About this task. Please repeat the records below exactly, from the first line through the line containing "Given: Click the Max. redeems help icon", and nothing more.

Supplied information.
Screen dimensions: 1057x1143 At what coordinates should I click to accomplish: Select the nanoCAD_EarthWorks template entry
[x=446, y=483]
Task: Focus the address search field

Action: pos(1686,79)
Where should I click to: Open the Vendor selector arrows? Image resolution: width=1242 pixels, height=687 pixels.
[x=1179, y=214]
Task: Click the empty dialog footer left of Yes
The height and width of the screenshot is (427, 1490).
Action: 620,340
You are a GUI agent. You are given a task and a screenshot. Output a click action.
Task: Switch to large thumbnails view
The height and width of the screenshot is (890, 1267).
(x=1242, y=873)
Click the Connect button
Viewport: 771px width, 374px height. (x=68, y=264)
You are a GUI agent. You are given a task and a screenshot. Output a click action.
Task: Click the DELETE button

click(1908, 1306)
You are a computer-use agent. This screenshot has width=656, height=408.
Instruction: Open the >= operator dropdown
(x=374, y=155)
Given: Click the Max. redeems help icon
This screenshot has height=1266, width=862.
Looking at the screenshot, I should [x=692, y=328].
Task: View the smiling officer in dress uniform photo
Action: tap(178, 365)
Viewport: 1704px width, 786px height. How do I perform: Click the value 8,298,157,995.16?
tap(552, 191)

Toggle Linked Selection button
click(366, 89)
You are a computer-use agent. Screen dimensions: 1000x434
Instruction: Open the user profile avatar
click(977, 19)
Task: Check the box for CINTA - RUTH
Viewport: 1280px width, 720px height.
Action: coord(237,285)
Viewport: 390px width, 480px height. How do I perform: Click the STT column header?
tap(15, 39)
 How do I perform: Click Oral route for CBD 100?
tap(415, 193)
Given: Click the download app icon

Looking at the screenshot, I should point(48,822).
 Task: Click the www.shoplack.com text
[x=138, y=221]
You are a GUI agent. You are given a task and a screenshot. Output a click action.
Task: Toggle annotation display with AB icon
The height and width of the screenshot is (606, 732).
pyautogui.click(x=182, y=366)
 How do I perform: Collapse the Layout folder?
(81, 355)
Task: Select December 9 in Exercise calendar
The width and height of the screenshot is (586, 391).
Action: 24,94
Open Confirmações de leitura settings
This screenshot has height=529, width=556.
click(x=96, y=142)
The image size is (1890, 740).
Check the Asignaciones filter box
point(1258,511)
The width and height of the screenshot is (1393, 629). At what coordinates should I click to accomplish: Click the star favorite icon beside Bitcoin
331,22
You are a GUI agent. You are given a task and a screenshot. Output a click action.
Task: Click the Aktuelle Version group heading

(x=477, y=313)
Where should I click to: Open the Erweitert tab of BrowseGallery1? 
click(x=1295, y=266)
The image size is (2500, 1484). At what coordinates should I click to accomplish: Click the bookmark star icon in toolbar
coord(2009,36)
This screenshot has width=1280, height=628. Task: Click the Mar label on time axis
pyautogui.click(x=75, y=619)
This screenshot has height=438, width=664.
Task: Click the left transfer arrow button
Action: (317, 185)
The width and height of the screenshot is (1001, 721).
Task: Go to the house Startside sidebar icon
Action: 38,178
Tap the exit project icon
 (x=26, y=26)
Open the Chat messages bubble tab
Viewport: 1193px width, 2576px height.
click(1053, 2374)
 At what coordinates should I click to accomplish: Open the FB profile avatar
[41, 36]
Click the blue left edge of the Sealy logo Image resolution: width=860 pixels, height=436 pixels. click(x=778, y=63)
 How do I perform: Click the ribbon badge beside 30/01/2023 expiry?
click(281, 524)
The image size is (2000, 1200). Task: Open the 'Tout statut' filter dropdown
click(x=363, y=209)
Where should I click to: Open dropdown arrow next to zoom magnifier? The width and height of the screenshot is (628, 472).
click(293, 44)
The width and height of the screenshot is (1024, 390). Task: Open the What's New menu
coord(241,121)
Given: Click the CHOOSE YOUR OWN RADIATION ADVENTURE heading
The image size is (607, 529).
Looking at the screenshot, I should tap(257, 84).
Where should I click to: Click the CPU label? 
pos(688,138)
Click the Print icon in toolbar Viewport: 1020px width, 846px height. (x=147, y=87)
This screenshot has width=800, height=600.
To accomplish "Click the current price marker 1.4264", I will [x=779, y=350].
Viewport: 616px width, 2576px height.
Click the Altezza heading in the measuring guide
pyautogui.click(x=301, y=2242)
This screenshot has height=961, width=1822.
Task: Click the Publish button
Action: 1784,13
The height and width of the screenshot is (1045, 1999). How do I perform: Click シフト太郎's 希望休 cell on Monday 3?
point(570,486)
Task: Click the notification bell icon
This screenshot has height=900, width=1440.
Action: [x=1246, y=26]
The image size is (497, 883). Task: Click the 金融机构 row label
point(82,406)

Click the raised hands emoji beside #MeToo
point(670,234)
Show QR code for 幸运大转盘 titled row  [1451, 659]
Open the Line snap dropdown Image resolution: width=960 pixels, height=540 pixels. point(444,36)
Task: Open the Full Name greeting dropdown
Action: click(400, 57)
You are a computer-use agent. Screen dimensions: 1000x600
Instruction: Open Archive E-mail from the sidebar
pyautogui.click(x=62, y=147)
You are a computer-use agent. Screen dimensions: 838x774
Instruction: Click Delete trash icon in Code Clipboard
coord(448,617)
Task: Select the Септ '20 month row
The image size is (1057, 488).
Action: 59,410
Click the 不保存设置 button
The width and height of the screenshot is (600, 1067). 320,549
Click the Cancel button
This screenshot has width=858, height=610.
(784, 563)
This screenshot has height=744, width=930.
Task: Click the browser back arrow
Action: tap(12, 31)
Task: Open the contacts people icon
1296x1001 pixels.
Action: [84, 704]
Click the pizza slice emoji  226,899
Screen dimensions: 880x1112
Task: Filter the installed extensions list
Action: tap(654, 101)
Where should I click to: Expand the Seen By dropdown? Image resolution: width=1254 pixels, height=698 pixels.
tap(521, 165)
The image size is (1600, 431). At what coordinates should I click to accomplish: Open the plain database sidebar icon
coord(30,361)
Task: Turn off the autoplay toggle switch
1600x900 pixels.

Answer space.
Screen dimensions: 1057x1143 At what coordinates should I click to accomplish: Select the nanoCAD_EarthWorks template entry
[x=446, y=483]
Task: Focus the address search field

Action: pos(1686,79)
Where should I click to: Open the Vendor selector arrows? Image resolution: width=1242 pixels, height=687 pixels.
[x=1179, y=214]
Task: Click the empty dialog footer left of Yes
The height and width of the screenshot is (427, 1490).
Action: 620,340
You are a GUI agent. You are given a task and a screenshot. Output a click action.
Task: Switch to large thumbnails view
The height and width of the screenshot is (890, 1267).
(x=1242, y=873)
Click the Connect button
Viewport: 771px width, 374px height. (x=68, y=264)
You are a GUI agent. You are given a task and a screenshot. Output a click action.
Task: Click the DELETE button

click(1908, 1306)
You are a computer-use agent. This screenshot has width=656, height=408.
Instruction: Open the >= operator dropdown
(x=374, y=155)
Given: Click the Max. redeems help icon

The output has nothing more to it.